CONSEGNA A: Secondo il testo, in che anno Jean Echenoz ha pubblicato il racconto intitolato ’14?

TESTO:
═══

La
Prima
guerra mondiale fu un evento che ebbe cause storiche e politiche,
nonché uno svolgimento analizzato, oltre che dagli storici, dai militari. Ma,
come spesso accade, sono gli scrittori, gli artisti, coloro i quali hanno
saputo raccontare meglio di altri le vicende di quell’inferno durato quattro
anni e tre mesi. Tra i tanti scritti contemporanei, mi piace parlare del
racconto pubblicato nel 2012 dallo scrittore francese Jean Echenoz, tradotto
quest’anno da Adelphi in italiano e intitolato, semplicemente, ’14. L’autore parla di quella guerra lontana in
modo delicato, sensibile, raccontando la vicenda immaginaria di due fratelli
chiamati al fronte nell’agosto 1914.
Quello
che colpisce del suo racconto è la leggerezza e la concisione della narrazione
dei fatti. Il protagonista è una persona mite e tranquilla, Anthime. Gran parte
della vicenda è filtrata attraverso i suoi occhi quieti e ingenui: egli, come
molti altri, si trova catapultato in pochi giorni dal tranquillo paesino della
Vandea in cui vive al fronte, in mezzo alla mischia del combattimento, senza
sapere bene perché. In lui non c’è una vera e propria coscienza di quel che sta
accadendo, né odio verso un nemico, i tedeschi, di cui egli conosco molto poco.
L’inizio del romanzo ha dei toni lirici, quasi idilliaci, che presto però si
colorano di cupezza. L’imminente tragedia viene anticipata da un simbolo come
una folata di vento inusuale e subitanea: “Era
il primo giorno di agosto e Anthime ha lasciato vagare lo sguardo sul panorama:
dalla collina su cui si trova da solo, ha visto sgranarsi cinque o sei borghi,
conglomerati di case basse ammassate sotto una torre campanaria, collegati da
un’esile rete stradale sulla quale circolavano, più che rare automobili, carri
da buoi e cavalli aggiogati … Era un paesaggio senz’altro ameno, ancorché
temporaneamente turbato da quell’irruzione ventosa, fragorosa, spaventosa,
davvero insolita per la stagione”.

═══

CONSEGNA B: Raccogli dai record ogni riga in cui compare la parola "agent".

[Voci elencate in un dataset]

═══

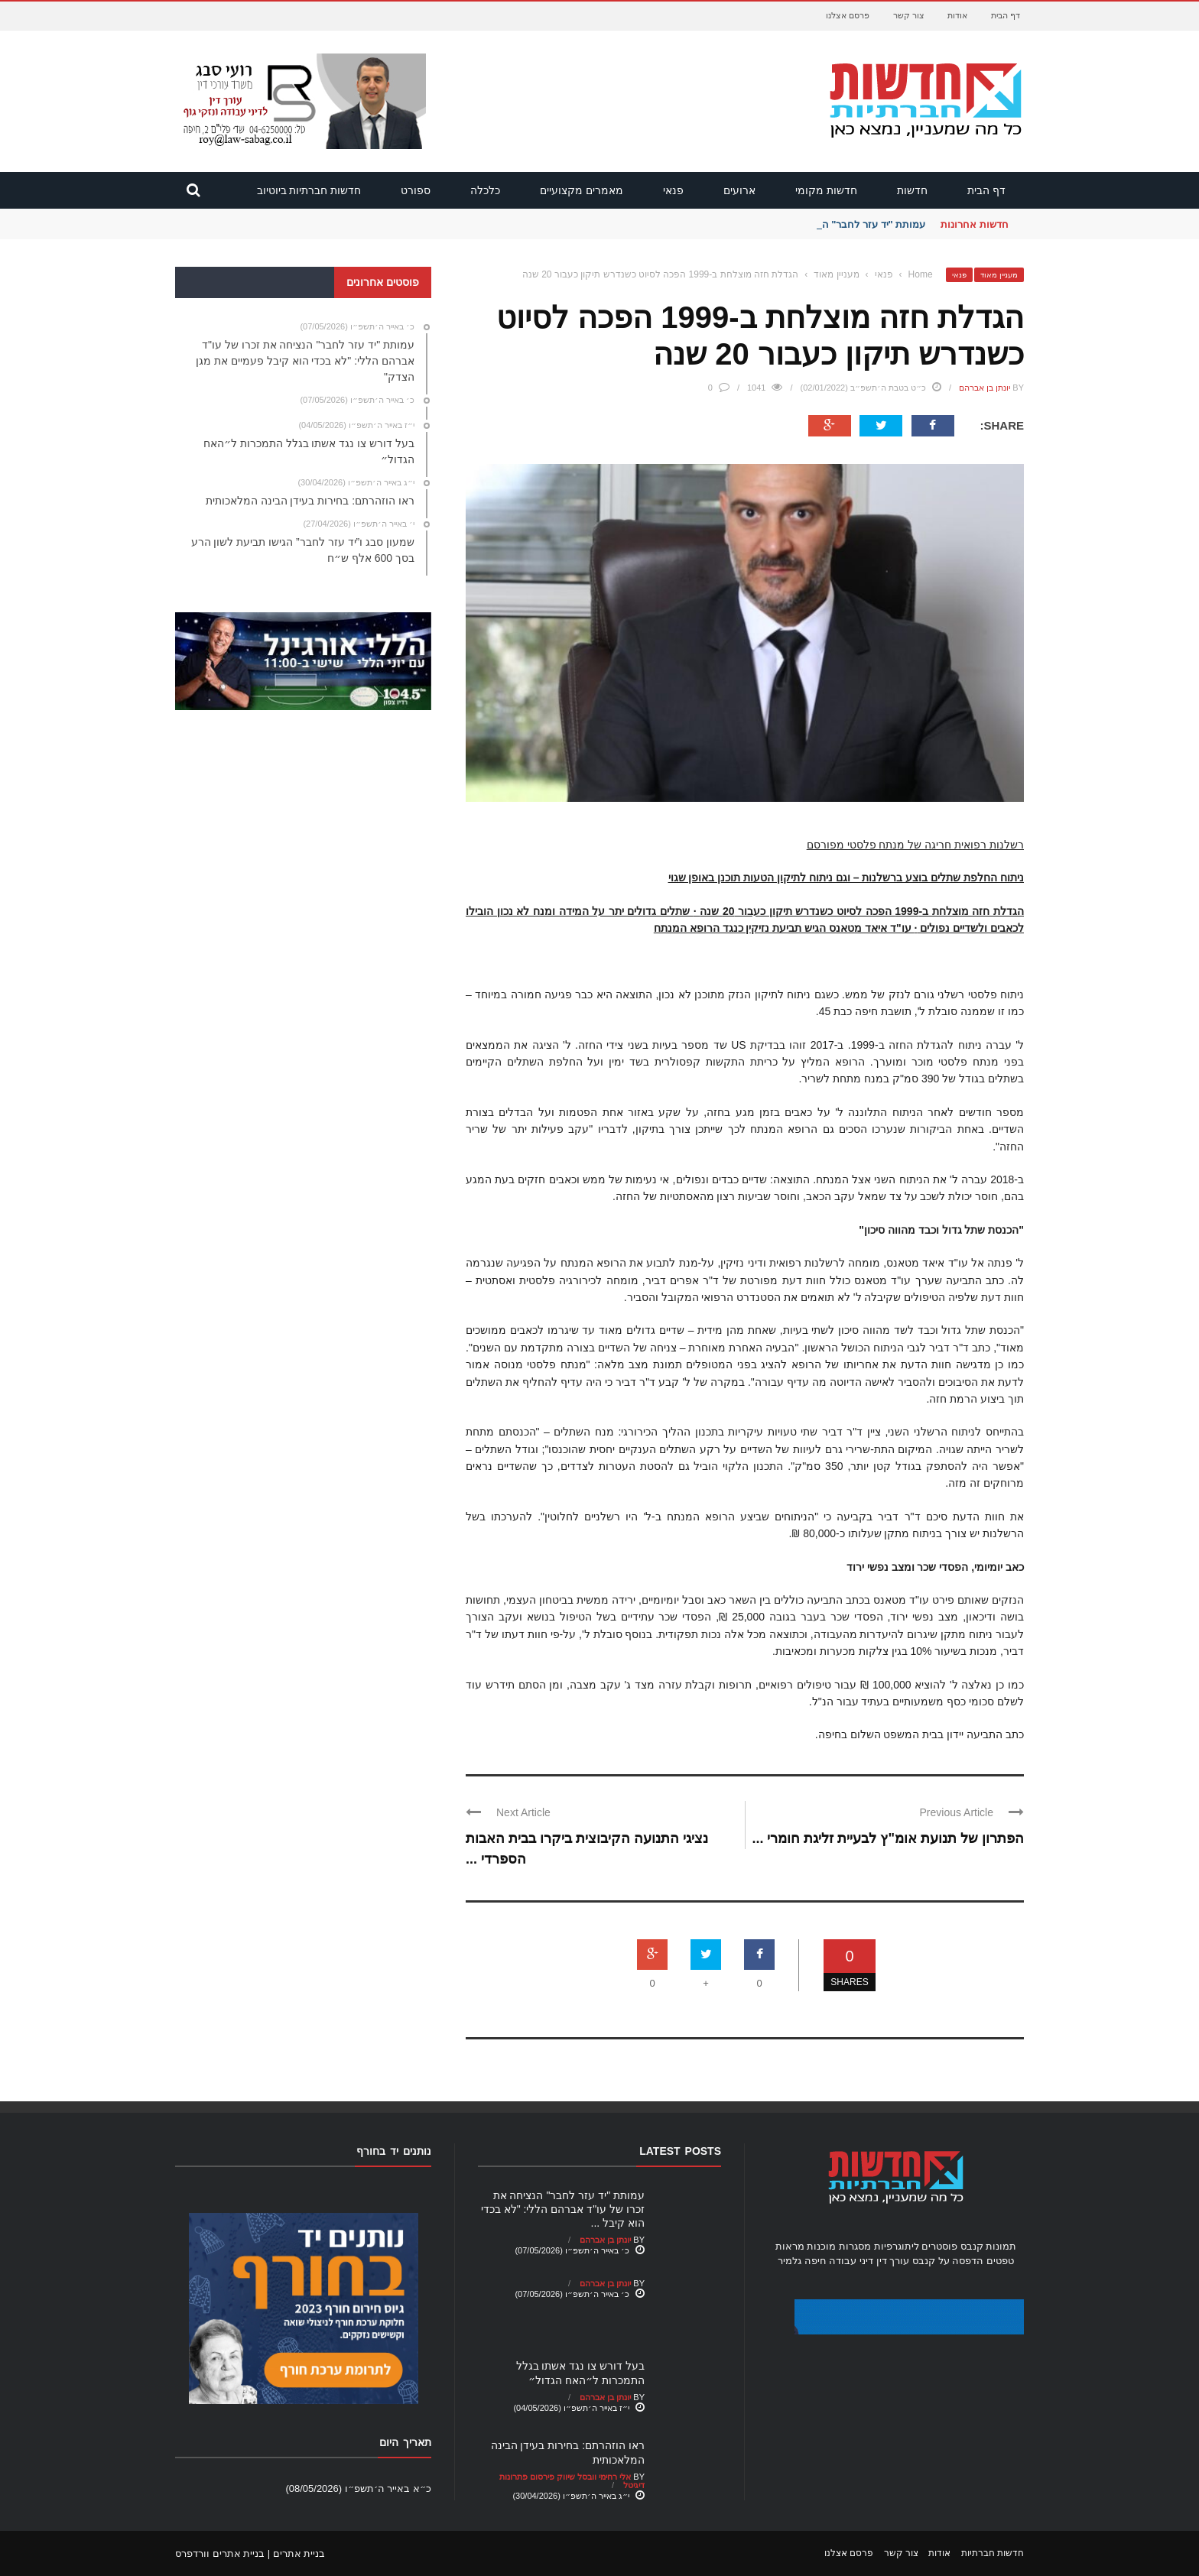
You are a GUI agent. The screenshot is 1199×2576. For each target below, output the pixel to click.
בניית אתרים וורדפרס (220, 2553)
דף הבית (1005, 15)
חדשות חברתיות (992, 2553)
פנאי (673, 190)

═══

SOLUZIONE COMPLETA A: Nel 2012.

SOLUZIONE COMPLETA B:
You are a GUI agent. The screenshot is 1199×2576. For each target below, output the pixel to click.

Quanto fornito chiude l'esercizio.